In the early 2000s, Google famously designed its offices so that employees could always postpone going home. These days, it has a tougher task: persuading them to come in at all. Its culture is based on small, close-knit teams whose members can choose how to organize their turf and modify it depending on the task. Presence is half the battle. And on that front, the company’s interests are aligned with the city’s. Manhattan can no longer rely on its appeal to corporate board members and CEOs with the power to locate their headquarters wherever their favorite restaurants are. When so many employees are mobile, New York has to make itself the in-demand worker’s metropolis of choice. One way to lure them is with irresistible workplaces: river views, fresh air, abundant greenery, and joyous, comfortable design (in addition to those adorable mini-croissants). Maybe few people will change careers based on the domed auditorium entry, covered in polychrome Guastavino tiles, that Gensler squeezed like a rubber ball beneath the fourth-floor ceiling, but it’s hard not to look at it and smile.
Google has moved away from the trickery that disguises the office as the college dorm. Instead of plying coders with foosball tables and ball pits, Gensler has designed an indoor city with looping streets, unexpected plazas, and rooms for every work style, from the conference-table meeting to the slouch-and-hang. That fluid approach descends from the 1960s concept of the Bürolandschaft, or office landscape, in which workers were nudged out of their separate cells and into collaborative huddles on an open floor. That idea eventually evolved into the bullpen, hardened into the cubicle array, or degenerated into the sweatshop setup of workstations running the length of catwalk-like tables. Now, though, Gensler has applied its attention to detail to supercharge the common practices of comfort, of mixing teamwork and privacy, seriousness and informality.

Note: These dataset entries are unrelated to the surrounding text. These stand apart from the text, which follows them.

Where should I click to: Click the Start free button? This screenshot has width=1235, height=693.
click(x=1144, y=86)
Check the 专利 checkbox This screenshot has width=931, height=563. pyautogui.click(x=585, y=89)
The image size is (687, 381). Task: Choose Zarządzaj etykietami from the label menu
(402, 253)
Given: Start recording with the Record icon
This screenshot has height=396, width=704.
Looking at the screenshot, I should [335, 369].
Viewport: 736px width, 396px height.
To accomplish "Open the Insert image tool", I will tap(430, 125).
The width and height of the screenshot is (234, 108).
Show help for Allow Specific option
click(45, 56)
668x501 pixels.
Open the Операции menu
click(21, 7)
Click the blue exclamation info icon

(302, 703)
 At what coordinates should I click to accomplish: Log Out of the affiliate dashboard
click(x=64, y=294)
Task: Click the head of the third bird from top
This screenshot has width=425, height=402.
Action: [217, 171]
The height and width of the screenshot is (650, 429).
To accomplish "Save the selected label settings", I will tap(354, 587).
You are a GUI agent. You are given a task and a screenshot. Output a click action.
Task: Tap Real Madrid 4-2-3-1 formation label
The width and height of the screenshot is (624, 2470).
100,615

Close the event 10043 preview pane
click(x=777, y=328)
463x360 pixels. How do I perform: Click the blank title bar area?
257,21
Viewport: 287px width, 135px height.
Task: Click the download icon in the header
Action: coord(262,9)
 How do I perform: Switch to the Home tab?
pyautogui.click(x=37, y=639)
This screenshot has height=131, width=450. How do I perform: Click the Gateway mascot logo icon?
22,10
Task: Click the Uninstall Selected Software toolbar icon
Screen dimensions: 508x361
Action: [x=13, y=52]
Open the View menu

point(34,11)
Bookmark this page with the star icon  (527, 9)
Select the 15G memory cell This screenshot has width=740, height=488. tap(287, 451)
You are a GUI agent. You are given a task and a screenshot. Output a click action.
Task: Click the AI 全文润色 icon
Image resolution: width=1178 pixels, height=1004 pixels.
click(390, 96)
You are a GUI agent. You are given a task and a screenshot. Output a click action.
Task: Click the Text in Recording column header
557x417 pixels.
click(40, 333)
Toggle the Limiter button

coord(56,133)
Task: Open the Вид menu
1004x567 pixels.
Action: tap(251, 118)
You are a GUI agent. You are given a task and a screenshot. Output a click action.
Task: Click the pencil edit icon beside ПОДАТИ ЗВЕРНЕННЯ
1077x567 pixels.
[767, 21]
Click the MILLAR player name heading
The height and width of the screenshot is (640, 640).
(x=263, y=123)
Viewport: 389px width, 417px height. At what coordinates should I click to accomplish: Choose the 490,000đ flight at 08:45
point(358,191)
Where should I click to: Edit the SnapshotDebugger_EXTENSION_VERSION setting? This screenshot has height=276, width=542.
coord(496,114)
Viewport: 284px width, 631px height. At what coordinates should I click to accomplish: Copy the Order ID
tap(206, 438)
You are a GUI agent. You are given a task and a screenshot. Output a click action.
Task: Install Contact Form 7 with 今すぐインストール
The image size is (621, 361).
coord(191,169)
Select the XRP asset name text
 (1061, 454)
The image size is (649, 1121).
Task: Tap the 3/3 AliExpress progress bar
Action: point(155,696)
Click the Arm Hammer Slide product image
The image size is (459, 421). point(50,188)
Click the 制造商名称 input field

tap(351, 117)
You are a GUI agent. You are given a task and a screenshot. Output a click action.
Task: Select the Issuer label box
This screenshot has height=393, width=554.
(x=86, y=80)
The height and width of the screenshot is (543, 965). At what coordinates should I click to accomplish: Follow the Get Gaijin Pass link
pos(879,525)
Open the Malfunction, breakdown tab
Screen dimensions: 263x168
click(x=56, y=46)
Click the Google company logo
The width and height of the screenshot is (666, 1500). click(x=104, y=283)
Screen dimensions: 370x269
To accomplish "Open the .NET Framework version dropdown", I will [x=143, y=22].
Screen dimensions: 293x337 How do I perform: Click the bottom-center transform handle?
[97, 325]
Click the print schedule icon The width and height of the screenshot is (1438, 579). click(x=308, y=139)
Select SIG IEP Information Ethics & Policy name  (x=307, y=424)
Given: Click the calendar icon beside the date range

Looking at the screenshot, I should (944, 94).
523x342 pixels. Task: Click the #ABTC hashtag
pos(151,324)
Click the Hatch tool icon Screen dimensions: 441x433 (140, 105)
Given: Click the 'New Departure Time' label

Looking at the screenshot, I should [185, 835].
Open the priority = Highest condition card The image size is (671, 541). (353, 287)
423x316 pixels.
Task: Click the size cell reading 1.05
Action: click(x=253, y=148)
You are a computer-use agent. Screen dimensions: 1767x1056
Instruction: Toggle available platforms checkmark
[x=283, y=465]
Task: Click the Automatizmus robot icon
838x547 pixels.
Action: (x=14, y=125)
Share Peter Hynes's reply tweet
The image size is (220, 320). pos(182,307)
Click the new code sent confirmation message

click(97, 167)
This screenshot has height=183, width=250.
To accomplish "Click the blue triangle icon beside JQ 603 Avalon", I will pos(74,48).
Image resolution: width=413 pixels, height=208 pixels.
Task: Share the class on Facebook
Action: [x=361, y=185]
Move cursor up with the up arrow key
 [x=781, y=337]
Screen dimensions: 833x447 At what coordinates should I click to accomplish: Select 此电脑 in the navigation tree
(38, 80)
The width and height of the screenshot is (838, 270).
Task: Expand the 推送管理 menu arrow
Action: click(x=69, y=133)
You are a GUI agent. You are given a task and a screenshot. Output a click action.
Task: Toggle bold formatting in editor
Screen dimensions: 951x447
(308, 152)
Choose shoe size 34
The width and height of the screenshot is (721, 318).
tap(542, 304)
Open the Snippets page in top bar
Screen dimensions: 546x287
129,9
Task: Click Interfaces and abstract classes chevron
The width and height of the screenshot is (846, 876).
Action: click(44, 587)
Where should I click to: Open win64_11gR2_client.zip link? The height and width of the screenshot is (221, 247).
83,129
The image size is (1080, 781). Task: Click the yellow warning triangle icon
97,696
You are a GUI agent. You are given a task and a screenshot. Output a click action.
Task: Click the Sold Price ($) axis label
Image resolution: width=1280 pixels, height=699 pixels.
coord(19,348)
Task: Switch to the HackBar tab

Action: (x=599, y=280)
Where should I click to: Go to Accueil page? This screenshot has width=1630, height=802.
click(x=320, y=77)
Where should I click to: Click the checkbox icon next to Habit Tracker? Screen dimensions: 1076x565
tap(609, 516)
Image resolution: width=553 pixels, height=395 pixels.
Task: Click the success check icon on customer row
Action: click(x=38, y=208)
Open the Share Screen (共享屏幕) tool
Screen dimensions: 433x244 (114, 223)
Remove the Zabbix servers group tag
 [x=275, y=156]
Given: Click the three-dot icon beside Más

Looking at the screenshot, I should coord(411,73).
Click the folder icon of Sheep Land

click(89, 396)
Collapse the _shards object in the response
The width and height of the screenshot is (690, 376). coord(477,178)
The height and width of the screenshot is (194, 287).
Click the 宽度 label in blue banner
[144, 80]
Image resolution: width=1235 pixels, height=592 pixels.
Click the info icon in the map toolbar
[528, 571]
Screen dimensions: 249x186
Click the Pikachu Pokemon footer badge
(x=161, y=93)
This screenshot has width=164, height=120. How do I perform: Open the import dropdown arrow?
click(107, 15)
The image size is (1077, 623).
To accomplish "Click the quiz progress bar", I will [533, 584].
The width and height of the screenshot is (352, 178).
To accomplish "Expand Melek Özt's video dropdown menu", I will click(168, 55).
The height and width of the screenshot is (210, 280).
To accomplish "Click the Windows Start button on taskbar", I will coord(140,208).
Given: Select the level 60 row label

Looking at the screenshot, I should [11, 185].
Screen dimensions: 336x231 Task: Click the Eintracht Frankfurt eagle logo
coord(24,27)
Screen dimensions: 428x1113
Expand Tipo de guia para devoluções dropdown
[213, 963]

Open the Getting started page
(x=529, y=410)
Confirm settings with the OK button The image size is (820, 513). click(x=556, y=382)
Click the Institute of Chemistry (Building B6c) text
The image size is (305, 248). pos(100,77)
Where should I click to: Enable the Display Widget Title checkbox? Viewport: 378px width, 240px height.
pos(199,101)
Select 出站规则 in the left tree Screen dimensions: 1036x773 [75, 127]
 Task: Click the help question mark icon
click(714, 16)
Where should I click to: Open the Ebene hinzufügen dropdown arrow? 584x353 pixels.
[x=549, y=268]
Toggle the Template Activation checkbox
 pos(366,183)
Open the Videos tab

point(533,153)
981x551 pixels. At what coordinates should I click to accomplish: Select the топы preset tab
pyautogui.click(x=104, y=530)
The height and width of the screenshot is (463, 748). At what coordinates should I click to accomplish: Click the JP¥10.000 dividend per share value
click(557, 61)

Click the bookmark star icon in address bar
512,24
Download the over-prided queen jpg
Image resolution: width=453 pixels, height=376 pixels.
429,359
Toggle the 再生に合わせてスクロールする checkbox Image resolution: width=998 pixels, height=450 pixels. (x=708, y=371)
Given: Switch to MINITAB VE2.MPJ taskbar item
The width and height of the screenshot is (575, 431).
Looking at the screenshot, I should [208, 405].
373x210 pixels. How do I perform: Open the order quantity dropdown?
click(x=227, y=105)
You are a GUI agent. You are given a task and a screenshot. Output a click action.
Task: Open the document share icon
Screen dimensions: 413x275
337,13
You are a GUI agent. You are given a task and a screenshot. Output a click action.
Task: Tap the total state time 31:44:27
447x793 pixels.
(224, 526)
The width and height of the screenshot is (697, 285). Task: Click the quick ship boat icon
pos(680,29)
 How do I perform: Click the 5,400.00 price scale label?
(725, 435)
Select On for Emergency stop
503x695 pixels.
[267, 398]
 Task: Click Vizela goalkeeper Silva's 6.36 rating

If I needed to go off and get some writing done, I would probably choose the soothing penthouse-floor café, with its watery panorama and its wall of botanical prints. But there are plenty of other styles of lair to choose from.
The perks of office life matter even to those of us who don’t work there. Google’s penchant for spreading out in a dense city has given fresh life to facilities built for shipping and freight rail, keeping portions of the skyline profitably low. It’s brought more than 14,000 employees, plus a steady stream of daily visitors, to an area that might otherwise have leapt straight from postindustrial wasteland to luxury urban suburb. Instead, the company’s milelong urban campus is mixed in with residential neighborhoods, a cultural corridor, a bike artery, assorted parks, and sports venues. Wherever tech sweeps in, the industry brings with it fears that it will distort a market, establish a monoculture, and kill an urban ecosystem. But not even Google can overwhelm Manhattan; there’s just too much else going on.